Every line below must be given again exactly.

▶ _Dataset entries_
____________

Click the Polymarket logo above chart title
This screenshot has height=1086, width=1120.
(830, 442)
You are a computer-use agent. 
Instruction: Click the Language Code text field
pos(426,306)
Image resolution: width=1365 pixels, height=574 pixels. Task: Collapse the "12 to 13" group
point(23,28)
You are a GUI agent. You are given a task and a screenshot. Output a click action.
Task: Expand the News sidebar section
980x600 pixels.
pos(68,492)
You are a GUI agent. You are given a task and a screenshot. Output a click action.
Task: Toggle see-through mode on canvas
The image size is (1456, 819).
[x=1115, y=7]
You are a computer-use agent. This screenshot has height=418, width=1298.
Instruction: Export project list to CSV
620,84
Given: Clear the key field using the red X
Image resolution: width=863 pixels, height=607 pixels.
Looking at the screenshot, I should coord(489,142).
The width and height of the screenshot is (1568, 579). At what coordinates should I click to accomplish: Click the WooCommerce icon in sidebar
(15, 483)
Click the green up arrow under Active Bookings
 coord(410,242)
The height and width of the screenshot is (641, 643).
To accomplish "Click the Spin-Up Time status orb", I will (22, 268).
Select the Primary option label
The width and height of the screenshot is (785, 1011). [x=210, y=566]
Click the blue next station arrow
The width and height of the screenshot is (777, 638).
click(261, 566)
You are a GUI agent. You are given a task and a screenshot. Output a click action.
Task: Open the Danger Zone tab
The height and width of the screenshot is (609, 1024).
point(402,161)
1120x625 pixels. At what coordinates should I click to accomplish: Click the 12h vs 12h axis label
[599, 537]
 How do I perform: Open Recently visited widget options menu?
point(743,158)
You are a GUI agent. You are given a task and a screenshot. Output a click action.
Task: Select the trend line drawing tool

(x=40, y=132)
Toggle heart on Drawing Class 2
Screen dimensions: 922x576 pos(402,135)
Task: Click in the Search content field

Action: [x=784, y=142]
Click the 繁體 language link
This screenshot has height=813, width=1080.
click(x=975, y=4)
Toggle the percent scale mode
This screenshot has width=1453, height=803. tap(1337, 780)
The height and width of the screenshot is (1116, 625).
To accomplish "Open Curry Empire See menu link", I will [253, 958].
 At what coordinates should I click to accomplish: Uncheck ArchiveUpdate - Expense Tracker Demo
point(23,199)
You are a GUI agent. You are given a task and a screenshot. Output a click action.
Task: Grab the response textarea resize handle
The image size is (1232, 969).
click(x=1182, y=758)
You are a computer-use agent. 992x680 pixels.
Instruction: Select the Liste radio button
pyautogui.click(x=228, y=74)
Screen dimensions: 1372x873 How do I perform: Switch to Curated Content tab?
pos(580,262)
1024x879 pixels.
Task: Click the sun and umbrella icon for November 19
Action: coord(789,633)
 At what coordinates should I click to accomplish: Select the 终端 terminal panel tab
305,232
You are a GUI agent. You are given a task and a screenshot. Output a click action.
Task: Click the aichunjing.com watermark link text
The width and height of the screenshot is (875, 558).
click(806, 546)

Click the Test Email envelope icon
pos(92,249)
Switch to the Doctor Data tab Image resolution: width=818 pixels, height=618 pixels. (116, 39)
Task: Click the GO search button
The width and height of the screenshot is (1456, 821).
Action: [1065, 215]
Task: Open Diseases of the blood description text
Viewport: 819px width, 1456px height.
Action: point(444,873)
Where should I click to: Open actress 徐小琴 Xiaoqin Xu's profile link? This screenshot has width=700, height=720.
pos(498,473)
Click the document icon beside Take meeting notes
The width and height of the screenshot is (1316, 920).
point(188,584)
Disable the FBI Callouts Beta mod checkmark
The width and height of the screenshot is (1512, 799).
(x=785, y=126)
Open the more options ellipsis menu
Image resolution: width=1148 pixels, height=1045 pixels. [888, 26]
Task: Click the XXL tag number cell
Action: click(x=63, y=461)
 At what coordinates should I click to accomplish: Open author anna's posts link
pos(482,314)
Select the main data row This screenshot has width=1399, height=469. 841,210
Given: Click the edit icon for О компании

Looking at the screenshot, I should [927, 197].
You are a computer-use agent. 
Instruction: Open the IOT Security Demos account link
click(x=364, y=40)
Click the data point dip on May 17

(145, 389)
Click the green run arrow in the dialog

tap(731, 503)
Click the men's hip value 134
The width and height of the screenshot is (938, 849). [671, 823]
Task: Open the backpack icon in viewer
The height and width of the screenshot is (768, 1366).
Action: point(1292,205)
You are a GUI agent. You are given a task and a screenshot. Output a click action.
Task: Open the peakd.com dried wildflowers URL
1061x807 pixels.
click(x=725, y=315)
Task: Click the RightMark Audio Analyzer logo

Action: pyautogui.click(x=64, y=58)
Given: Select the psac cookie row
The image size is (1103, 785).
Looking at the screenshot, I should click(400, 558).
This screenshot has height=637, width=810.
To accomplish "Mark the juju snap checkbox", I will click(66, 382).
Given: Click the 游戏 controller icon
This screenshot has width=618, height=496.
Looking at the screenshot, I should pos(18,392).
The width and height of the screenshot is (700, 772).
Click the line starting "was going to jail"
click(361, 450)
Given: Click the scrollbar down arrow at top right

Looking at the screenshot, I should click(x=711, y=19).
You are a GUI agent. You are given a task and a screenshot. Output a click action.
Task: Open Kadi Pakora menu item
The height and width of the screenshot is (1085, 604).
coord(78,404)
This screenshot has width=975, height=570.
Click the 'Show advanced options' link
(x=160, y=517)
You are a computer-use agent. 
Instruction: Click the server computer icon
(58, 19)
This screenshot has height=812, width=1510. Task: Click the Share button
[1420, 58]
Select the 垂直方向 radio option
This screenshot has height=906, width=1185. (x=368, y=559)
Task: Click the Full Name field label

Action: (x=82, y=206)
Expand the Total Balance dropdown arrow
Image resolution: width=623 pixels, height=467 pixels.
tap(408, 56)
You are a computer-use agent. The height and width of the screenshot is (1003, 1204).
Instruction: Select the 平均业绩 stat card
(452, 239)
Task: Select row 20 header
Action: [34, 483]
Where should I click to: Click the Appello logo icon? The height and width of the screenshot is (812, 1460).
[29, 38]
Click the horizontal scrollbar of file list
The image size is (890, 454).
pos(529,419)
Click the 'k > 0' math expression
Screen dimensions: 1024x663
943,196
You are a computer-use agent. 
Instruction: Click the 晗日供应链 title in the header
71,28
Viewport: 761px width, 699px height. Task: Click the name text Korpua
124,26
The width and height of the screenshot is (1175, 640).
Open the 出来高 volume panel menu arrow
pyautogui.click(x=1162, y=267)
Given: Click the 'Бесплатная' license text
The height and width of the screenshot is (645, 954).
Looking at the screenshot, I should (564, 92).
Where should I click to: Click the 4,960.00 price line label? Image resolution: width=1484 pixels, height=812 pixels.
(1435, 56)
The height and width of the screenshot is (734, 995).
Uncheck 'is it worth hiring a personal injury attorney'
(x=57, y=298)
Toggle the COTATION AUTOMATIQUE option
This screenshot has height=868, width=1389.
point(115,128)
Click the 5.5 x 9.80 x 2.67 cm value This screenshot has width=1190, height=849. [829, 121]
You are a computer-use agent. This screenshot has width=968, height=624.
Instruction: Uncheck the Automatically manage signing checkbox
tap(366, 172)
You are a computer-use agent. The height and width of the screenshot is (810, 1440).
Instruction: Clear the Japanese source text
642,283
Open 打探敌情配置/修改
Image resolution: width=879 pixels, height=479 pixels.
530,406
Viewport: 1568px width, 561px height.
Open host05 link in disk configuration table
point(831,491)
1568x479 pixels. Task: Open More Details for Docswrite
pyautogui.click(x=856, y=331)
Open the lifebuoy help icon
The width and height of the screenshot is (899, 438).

____________

▶ _Output of the exercise_
Click the Polymarket logo above chart title
This screenshot has height=1086, width=1120.
(830, 442)
You are a computer-use agent. 
Instruction: Click the Language Code text field
pos(426,306)
Image resolution: width=1365 pixels, height=574 pixels. Task: Collapse the "12 to 13" group
point(23,28)
You are a GUI agent. You are given a task and a screenshot. Output a click action.
Task: Expand the News sidebar section
980x600 pixels.
pos(68,492)
You are a GUI agent. You are given a task and a screenshot. Output a click action.
Task: Toggle see-through mode on canvas
The image size is (1456, 819).
[x=1115, y=7]
You are a computer-use agent. This screenshot has height=418, width=1298.
Instruction: Export project list to CSV
620,84
Given: Clear the key field using the red X
Image resolution: width=863 pixels, height=607 pixels.
Looking at the screenshot, I should coord(489,142).
The width and height of the screenshot is (1568, 579). At what coordinates should I click to accomplish: Click the WooCommerce icon in sidebar
(15, 483)
Click the green up arrow under Active Bookings
 coord(410,242)
The height and width of the screenshot is (641, 643).
To accomplish "Click the Spin-Up Time status orb", I will (22, 268).
Select the Primary option label
The width and height of the screenshot is (785, 1011). [x=210, y=566]
Click the blue next station arrow
The width and height of the screenshot is (777, 638).
click(261, 566)
You are a GUI agent. You are given a task and a screenshot. Output a click action.
Task: Open the Danger Zone tab
The height and width of the screenshot is (609, 1024).
point(402,161)
1120x625 pixels. At what coordinates should I click to accomplish: Click the 12h vs 12h axis label
[599, 537]
 How do I perform: Open Recently visited widget options menu?
point(743,158)
You are a GUI agent. You are given a task and a screenshot. Output a click action.
Task: Select the trend line drawing tool

(x=40, y=132)
Toggle heart on Drawing Class 2
Screen dimensions: 922x576 pos(402,135)
Task: Click in the Search content field

Action: [x=784, y=142]
Click the 繁體 language link
This screenshot has height=813, width=1080.
click(x=975, y=4)
Toggle the percent scale mode
This screenshot has width=1453, height=803. tap(1337, 780)
The height and width of the screenshot is (1116, 625).
To accomplish "Open Curry Empire See menu link", I will [253, 958].
 At what coordinates should I click to accomplish: Uncheck ArchiveUpdate - Expense Tracker Demo
point(23,199)
You are a GUI agent. You are given a task and a screenshot. Output a click action.
Task: Grab the response textarea resize handle
The image size is (1232, 969).
click(x=1182, y=758)
You are a computer-use agent. 992x680 pixels.
Instruction: Select the Liste radio button
pyautogui.click(x=228, y=74)
Screen dimensions: 1372x873 How do I perform: Switch to Curated Content tab?
pos(580,262)
1024x879 pixels.
Task: Click the sun and umbrella icon for November 19
Action: coord(789,633)
 At what coordinates should I click to accomplish: Select the 终端 terminal panel tab
305,232
You are a GUI agent. You are given a task and a screenshot. Output a click action.
Task: Click the aichunjing.com watermark link text
The width and height of the screenshot is (875, 558).
click(806, 546)

Click the Test Email envelope icon
pos(92,249)
Switch to the Doctor Data tab Image resolution: width=818 pixels, height=618 pixels. (116, 39)
Task: Click the GO search button
The width and height of the screenshot is (1456, 821).
Action: [1065, 215]
Task: Open Diseases of the blood description text
Viewport: 819px width, 1456px height.
Action: point(444,873)
Where should I click to: Open actress 徐小琴 Xiaoqin Xu's profile link? This screenshot has width=700, height=720.
pos(498,473)
Click the document icon beside Take meeting notes
The width and height of the screenshot is (1316, 920).
point(188,584)
Disable the FBI Callouts Beta mod checkmark
The width and height of the screenshot is (1512, 799).
(x=785, y=126)
Open the more options ellipsis menu
Image resolution: width=1148 pixels, height=1045 pixels. [888, 26]
Task: Click the XXL tag number cell
Action: click(x=63, y=461)
 At what coordinates should I click to accomplish: Open author anna's posts link
pos(482,314)
Select the main data row This screenshot has width=1399, height=469. 841,210
Given: Click the edit icon for О компании

Looking at the screenshot, I should [927, 197].
You are a computer-use agent. 
Instruction: Open the IOT Security Demos account link
click(x=364, y=40)
Click the data point dip on May 17

(145, 389)
Click the green run arrow in the dialog

tap(731, 503)
Click the men's hip value 134
The width and height of the screenshot is (938, 849). [671, 823]
Task: Open the backpack icon in viewer
The height and width of the screenshot is (768, 1366).
Action: point(1292,205)
You are a GUI agent. You are given a task and a screenshot. Output a click action.
Task: Open the peakd.com dried wildflowers URL
1061x807 pixels.
click(x=725, y=315)
Task: Click the RightMark Audio Analyzer logo

Action: pyautogui.click(x=64, y=58)
Given: Select the psac cookie row
The image size is (1103, 785).
Looking at the screenshot, I should click(400, 558).
This screenshot has height=637, width=810.
To accomplish "Mark the juju snap checkbox", I will click(66, 382).
Given: Click the 游戏 controller icon
This screenshot has width=618, height=496.
Looking at the screenshot, I should pos(18,392).
The width and height of the screenshot is (700, 772).
Click the line starting "was going to jail"
click(361, 450)
Given: Click the scrollbar down arrow at top right

Looking at the screenshot, I should click(x=711, y=19).
You are a GUI agent. You are given a task and a screenshot. Output a click action.
Task: Open Kadi Pakora menu item
The height and width of the screenshot is (1085, 604).
coord(78,404)
This screenshot has width=975, height=570.
Click the 'Show advanced options' link
(x=160, y=517)
You are a computer-use agent. 
Instruction: Click the server computer icon
(58, 19)
This screenshot has height=812, width=1510. Task: Click the Share button
[1420, 58]
Select the 垂直方向 radio option
This screenshot has height=906, width=1185. (x=368, y=559)
Task: Click the Full Name field label

Action: (x=82, y=206)
Expand the Total Balance dropdown arrow
Image resolution: width=623 pixels, height=467 pixels.
tap(408, 56)
You are a computer-use agent. The height and width of the screenshot is (1003, 1204).
Instruction: Select the 平均业绩 stat card
(452, 239)
Task: Select row 20 header
Action: [34, 483]
Where should I click to: Click the Appello logo icon? The height and width of the screenshot is (812, 1460).
[29, 38]
Click the horizontal scrollbar of file list
The image size is (890, 454).
pos(529,419)
Click the 'k > 0' math expression
Screen dimensions: 1024x663
943,196
You are a computer-use agent. 
Instruction: Click the 晗日供应链 title in the header
71,28
Viewport: 761px width, 699px height. Task: Click the name text Korpua
124,26
The width and height of the screenshot is (1175, 640).
Open the 出来高 volume panel menu arrow
pyautogui.click(x=1162, y=267)
Given: Click the 'Бесплатная' license text
The height and width of the screenshot is (645, 954).
Looking at the screenshot, I should (564, 92).
Where should I click to: Click the 4,960.00 price line label? Image resolution: width=1484 pixels, height=812 pixels.
(1435, 56)
The height and width of the screenshot is (734, 995).
Uncheck 'is it worth hiring a personal injury attorney'
(x=57, y=298)
Toggle the COTATION AUTOMATIQUE option
This screenshot has height=868, width=1389.
point(115,128)
Click the 5.5 x 9.80 x 2.67 cm value This screenshot has width=1190, height=849. [829, 121]
You are a computer-use agent. This screenshot has width=968, height=624.
Instruction: Uncheck the Automatically manage signing checkbox
tap(366, 172)
You are a computer-use agent. The height and width of the screenshot is (810, 1440).
Instruction: Clear the Japanese source text
642,283
Open 打探敌情配置/修改
Image resolution: width=879 pixels, height=479 pixels.
530,406
Viewport: 1568px width, 561px height.
Open host05 link in disk configuration table
point(831,491)
1568x479 pixels. Task: Open More Details for Docswrite
pyautogui.click(x=856, y=331)
Open the lifebuoy help icon
The width and height of the screenshot is (899, 438).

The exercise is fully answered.